→ Extracted data:
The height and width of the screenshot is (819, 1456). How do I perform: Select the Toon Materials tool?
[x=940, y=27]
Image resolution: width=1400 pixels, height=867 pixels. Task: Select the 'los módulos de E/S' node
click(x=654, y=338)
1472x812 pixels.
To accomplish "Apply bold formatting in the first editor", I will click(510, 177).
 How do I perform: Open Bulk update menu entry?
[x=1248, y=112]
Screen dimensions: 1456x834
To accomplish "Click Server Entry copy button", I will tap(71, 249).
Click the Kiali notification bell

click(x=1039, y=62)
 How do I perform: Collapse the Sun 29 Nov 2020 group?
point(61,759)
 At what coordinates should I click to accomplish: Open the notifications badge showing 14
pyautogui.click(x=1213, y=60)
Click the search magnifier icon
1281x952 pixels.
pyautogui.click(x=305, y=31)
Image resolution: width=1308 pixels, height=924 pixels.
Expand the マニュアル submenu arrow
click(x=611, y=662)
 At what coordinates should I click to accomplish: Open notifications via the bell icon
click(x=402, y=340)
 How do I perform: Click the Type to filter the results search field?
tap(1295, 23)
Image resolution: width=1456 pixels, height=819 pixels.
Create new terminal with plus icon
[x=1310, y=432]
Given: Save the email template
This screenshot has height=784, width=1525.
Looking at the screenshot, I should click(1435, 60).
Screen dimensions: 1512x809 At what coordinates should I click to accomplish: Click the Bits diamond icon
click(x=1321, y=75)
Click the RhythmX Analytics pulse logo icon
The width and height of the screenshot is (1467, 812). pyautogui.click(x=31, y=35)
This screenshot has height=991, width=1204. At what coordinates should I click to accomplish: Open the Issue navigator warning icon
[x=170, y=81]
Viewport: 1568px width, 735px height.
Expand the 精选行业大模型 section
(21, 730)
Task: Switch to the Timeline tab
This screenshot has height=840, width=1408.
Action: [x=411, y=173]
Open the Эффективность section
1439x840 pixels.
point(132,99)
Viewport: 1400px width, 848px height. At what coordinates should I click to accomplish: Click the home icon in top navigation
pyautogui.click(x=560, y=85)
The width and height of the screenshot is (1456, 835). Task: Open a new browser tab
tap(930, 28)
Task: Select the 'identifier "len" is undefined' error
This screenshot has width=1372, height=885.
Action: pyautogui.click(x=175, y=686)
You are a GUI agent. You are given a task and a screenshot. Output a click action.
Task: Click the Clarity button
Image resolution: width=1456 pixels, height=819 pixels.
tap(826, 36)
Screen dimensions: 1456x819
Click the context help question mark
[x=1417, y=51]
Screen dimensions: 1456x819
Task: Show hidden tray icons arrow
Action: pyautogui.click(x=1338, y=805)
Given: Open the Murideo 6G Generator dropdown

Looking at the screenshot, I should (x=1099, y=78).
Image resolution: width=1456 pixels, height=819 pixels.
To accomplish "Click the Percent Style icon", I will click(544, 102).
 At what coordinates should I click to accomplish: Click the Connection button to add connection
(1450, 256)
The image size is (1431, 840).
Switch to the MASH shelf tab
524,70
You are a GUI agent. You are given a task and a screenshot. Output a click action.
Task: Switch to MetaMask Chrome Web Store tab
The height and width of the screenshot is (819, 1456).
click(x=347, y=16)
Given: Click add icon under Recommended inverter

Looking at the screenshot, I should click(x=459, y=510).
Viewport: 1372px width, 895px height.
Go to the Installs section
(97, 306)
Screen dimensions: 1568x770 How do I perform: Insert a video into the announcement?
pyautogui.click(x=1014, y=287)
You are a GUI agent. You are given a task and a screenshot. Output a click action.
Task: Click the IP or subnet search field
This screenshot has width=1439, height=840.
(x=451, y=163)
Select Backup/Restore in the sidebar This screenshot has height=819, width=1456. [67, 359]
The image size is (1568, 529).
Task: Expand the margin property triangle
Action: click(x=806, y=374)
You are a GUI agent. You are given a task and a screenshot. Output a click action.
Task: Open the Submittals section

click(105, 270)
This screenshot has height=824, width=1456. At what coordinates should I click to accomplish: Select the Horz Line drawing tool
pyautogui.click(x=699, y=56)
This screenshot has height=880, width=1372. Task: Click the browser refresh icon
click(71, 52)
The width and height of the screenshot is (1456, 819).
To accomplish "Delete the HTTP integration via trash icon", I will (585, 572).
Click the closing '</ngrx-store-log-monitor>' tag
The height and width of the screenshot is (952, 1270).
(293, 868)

→ Task prompt:
Make a verbatim transcription of all the material.

→ Exercise response:
The height and width of the screenshot is (819, 1456). How do I perform: Select the Toon Materials tool?
[x=940, y=27]
Image resolution: width=1400 pixels, height=867 pixels. Task: Select the 'los módulos de E/S' node
click(x=654, y=338)
1472x812 pixels.
To accomplish "Apply bold formatting in the first editor", I will click(510, 177).
 How do I perform: Open Bulk update menu entry?
[x=1248, y=112]
Screen dimensions: 1456x834
To accomplish "Click Server Entry copy button", I will tap(71, 249).
Click the Kiali notification bell

click(x=1039, y=62)
 How do I perform: Collapse the Sun 29 Nov 2020 group?
point(61,759)
 At what coordinates should I click to accomplish: Open the notifications badge showing 14
pyautogui.click(x=1213, y=60)
Click the search magnifier icon
1281x952 pixels.
pyautogui.click(x=305, y=31)
Image resolution: width=1308 pixels, height=924 pixels.
Expand the マニュアル submenu arrow
click(x=611, y=662)
 At what coordinates should I click to accomplish: Open notifications via the bell icon
click(x=402, y=340)
 How do I perform: Click the Type to filter the results search field?
tap(1295, 23)
Image resolution: width=1456 pixels, height=819 pixels.
Create new terminal with plus icon
[x=1310, y=432]
Given: Save the email template
This screenshot has height=784, width=1525.
Looking at the screenshot, I should click(1435, 60).
Screen dimensions: 1512x809 At what coordinates should I click to accomplish: Click the Bits diamond icon
click(x=1321, y=75)
Click the RhythmX Analytics pulse logo icon
The width and height of the screenshot is (1467, 812). pyautogui.click(x=31, y=35)
This screenshot has height=991, width=1204. At what coordinates should I click to accomplish: Open the Issue navigator warning icon
[x=170, y=81]
Viewport: 1568px width, 735px height.
Expand the 精选行业大模型 section
(21, 730)
Task: Switch to the Timeline tab
This screenshot has height=840, width=1408.
Action: [x=411, y=173]
Open the Эффективность section
1439x840 pixels.
point(132,99)
Viewport: 1400px width, 848px height. At what coordinates should I click to accomplish: Click the home icon in top navigation
pyautogui.click(x=560, y=85)
The width and height of the screenshot is (1456, 835). Task: Open a new browser tab
tap(930, 28)
Task: Select the 'identifier "len" is undefined' error
This screenshot has width=1372, height=885.
Action: pyautogui.click(x=175, y=686)
You are a GUI agent. You are given a task and a screenshot. Output a click action.
Task: Click the Clarity button
Image resolution: width=1456 pixels, height=819 pixels.
tap(826, 36)
Screen dimensions: 1456x819
Click the context help question mark
[x=1417, y=51]
Screen dimensions: 1456x819
Task: Show hidden tray icons arrow
Action: pyautogui.click(x=1338, y=805)
Given: Open the Murideo 6G Generator dropdown

Looking at the screenshot, I should (x=1099, y=78).
Image resolution: width=1456 pixels, height=819 pixels.
To accomplish "Click the Percent Style icon", I will click(544, 102).
 At what coordinates should I click to accomplish: Click the Connection button to add connection
(1450, 256)
The image size is (1431, 840).
Switch to the MASH shelf tab
524,70
You are a GUI agent. You are given a task and a screenshot. Output a click action.
Task: Switch to MetaMask Chrome Web Store tab
The height and width of the screenshot is (819, 1456).
click(x=347, y=16)
Given: Click add icon under Recommended inverter

Looking at the screenshot, I should click(x=459, y=510).
Viewport: 1372px width, 895px height.
Go to the Installs section
(97, 306)
Screen dimensions: 1568x770 How do I perform: Insert a video into the announcement?
pyautogui.click(x=1014, y=287)
You are a GUI agent. You are given a task and a screenshot. Output a click action.
Task: Click the IP or subnet search field
This screenshot has width=1439, height=840.
(x=451, y=163)
Select Backup/Restore in the sidebar This screenshot has height=819, width=1456. [67, 359]
The image size is (1568, 529).
Task: Expand the margin property triangle
Action: click(x=806, y=374)
You are a GUI agent. You are given a task and a screenshot. Output a click action.
Task: Open the Submittals section

click(105, 270)
This screenshot has height=824, width=1456. At what coordinates should I click to accomplish: Select the Horz Line drawing tool
pyautogui.click(x=699, y=56)
This screenshot has height=880, width=1372. Task: Click the browser refresh icon
click(71, 52)
The width and height of the screenshot is (1456, 819).
To accomplish "Delete the HTTP integration via trash icon", I will (585, 572).
Click the closing '</ngrx-store-log-monitor>' tag
The height and width of the screenshot is (952, 1270).
(293, 868)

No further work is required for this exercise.